米国では国民を含め多くの議論を重ねた結果、1985年に後発医薬品のシェアが約20％の大台にのり、さらに、その後20年以上もかけ後発医薬品が徐々に社会的地位を築き今日では数量ベースで50％のシェアを獲得しています。FDAは、2004年でも5,300万ドル（60億円）の予算を計上し、迅速で厳格な審査を行なうために審査官を増員しています。一方ではジェネリックメーカーに対しても勉強会を開催したり、申請のための事前相談の充実などのジェネリック医薬品促進計画を継続して実施し、ジェネリック医薬品に対し、FDAが厳格な審査による承認、厳格な基準による品質保証を行い、FDAがジェネリック医薬品に対し有効性や安全性を保証することを国民に対し、言葉だけでなく行動で示しています。

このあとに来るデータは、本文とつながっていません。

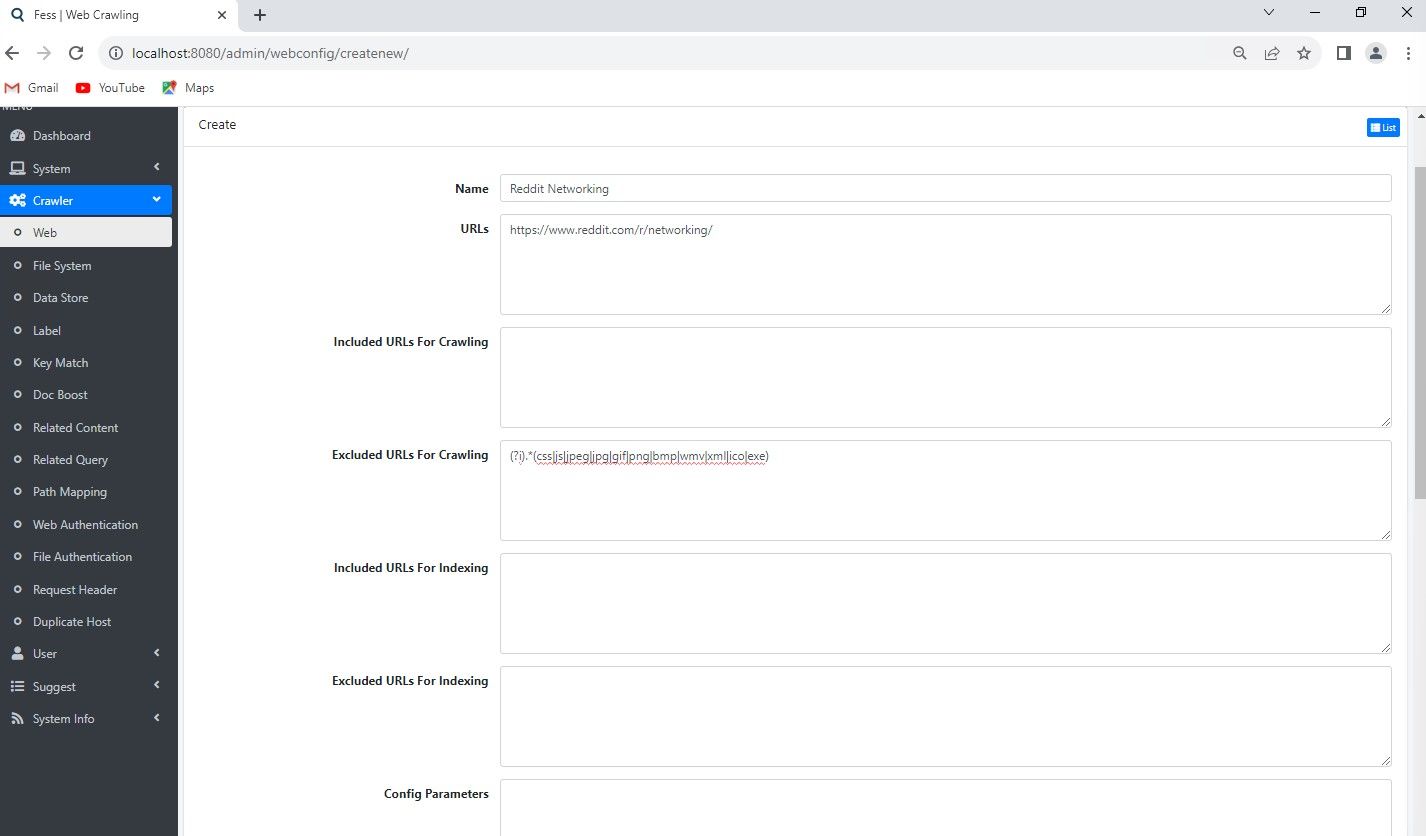Open a new browser tab
Screen dimensions: 1426x836
click(260, 15)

米国でも日本と同様に先発医薬品と後発医薬品の生物学的同等性の差は、基準で－20％から＋25％ですが、FDAの調査によれば、1984年から1992年まで承認したジェネリック薬とブランド薬との実際の差異は平均3.5％であり、その内約80％の薬においては5％以下でありました。日本においてもこのような対策を行なうことにより後発医薬品に対する安心感が出てくるでしょう。

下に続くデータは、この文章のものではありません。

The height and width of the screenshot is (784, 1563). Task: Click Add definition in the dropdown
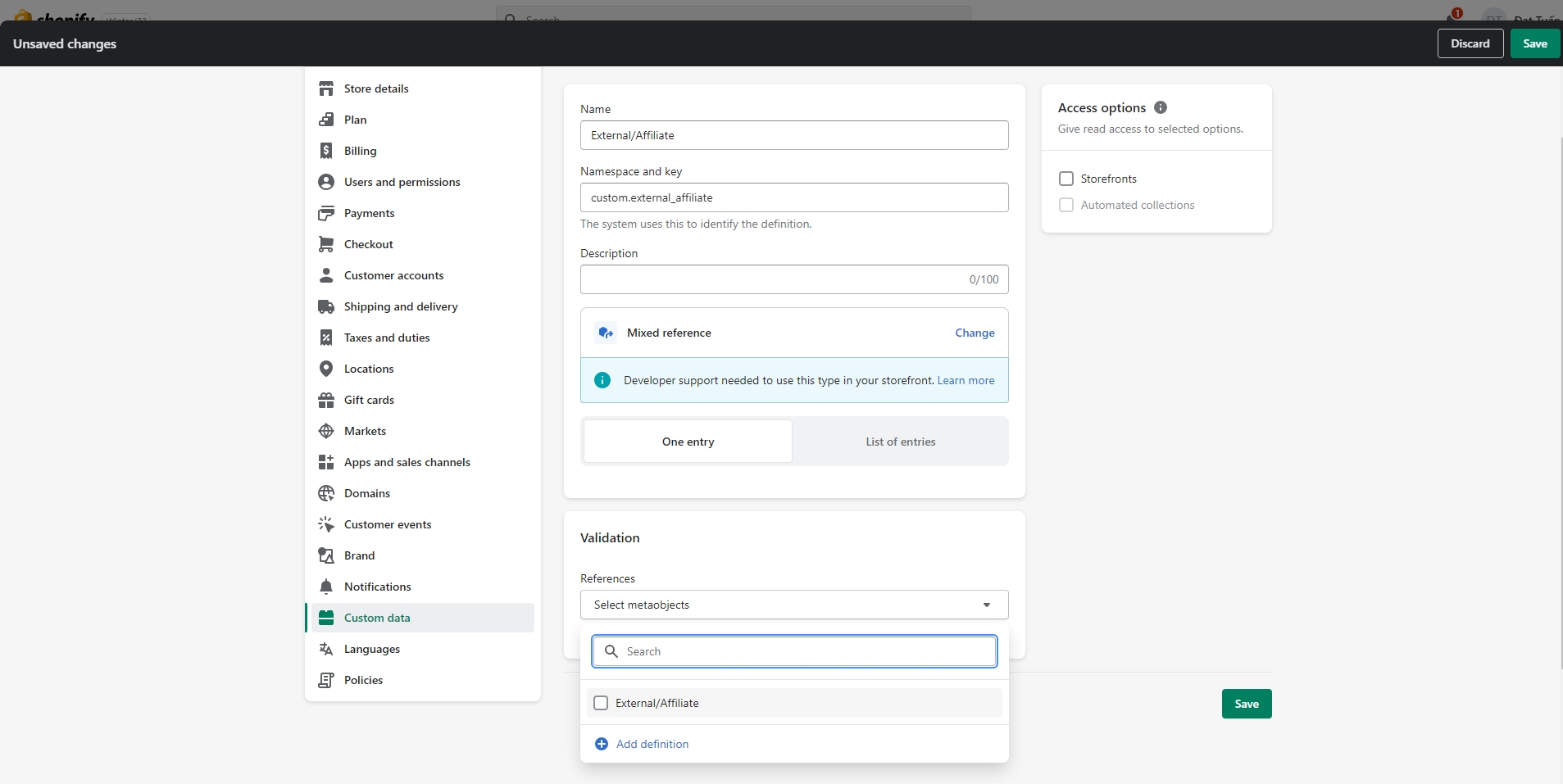(x=652, y=744)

Q.ジェネリック医薬品はどのように審査･承認されているのですか？
A.新薬で必要な試験が済んでいるので、審査承認過程は簡素化されています。

ジェネリック医薬品は新薬（先発品）の有効成分と同一の成分を含んでいるため、その承認過程は新薬よりずっと簡素化されています。というのも、その有効成分は新薬が承認される段階で、その効果や安全性を示す臨床試験や毒性試験が済んでいるからです。このため新薬と同一の有効成分を含むジェネリック医薬品では、新薬では必要なこれらの試験は省略することができます。

ただジェネリック医薬品でも、以下の加速試験と生物学的同等性試験を行なうことが義務付けられています。加速試験とは、ジェネリック医薬品を高温高湿の過酷環境においてその品質安定性を試す試験です。一方、生物学的同等性試験とは、健康な成人に、新薬とジェネリック医薬品をそれぞれ投与し、有効成分が血中に入る速度と量を測定する試験のことです。ジェネリック医薬品の承認にあたっては、その血中動態が新薬と同等であることを証明しなければなりません。

また平成9年からは、新薬の承認時に溶出試験が加わったことにより、それ以前に承認された後発医薬品について、溶出試験による品質再評価が実施されるようになりました。溶出試験というのは、有効成分が先発品と同じように溶け出すことを確かめる試験です。

このようにジェネリック医薬品は、先発品よりも審査は簡素化されている一方で、生物学的同等性試験や溶出試験のように、二重、三重の品質や安全性のチェックが行なわれています。

Q2.なぜ日本ではジェネリック医薬品の普及率が低いのか？
A.今までよりも品質チェック体制が強化され、信頼性が高まっています。

今まで日本でジェネリック医薬品があまり使われてこなかったことには、いくつかの理由があります。とくに大きな理由として、ジェネリック医薬品の品質への信頼性の問題がありませいた。これまで医師や薬剤師はジェネリック医薬品の品質をあまり信用していませんでした。ジェネリック医薬品は確かに安いのですが、「安かろう悪かろう」という認識があったのです。

確かに10～20年前までは、ジェネリック医薬品は中小あるいは零細メーカーで作られていることもあって、その品質が問題視されたこともありました。しかし最近では、ジェネリック医薬品の品質チェック体制も強化されてきました。例えば厚生労働省は溶出試験といって、ジェネリック医薬品の内服薬を生体と同じようなさまざまな条件下において、その有効成分が先発品と同じように溶け出すことを確かめる試験を行なっています。そしてその結果を「医療用医薬品品質情報集」（オレンジブック）に掲載して公表しています。

このオレンジブックに、これまで5000品目以上のジェネリック医薬品が収載されています。これらのジェネリック医薬品であれば、品質に問題はないと言ってよいでしょう。

諸外国のジェネリック医薬品の普及状況をみてみると、制度的な違いもありますが、ずいぶんジェネリック医薬品が普及している国があります。たとえば米国、英国、ドイツでは、ジェネリック医薬品のシェアが50％以上に達しています。これらの国では、実に処方薬の二つに一つはジェネリック医薬品という状況になています。

これに対して、まだまだわが国のジェネリック医薬品の普及率は16％と低い状態にとどまっています。ですが、わが国でも良質なジェネリック医薬品が作られて普及しはじめると、こうした先進各国並みにジェネリック医薬品のシェアが拡大すると考えられています。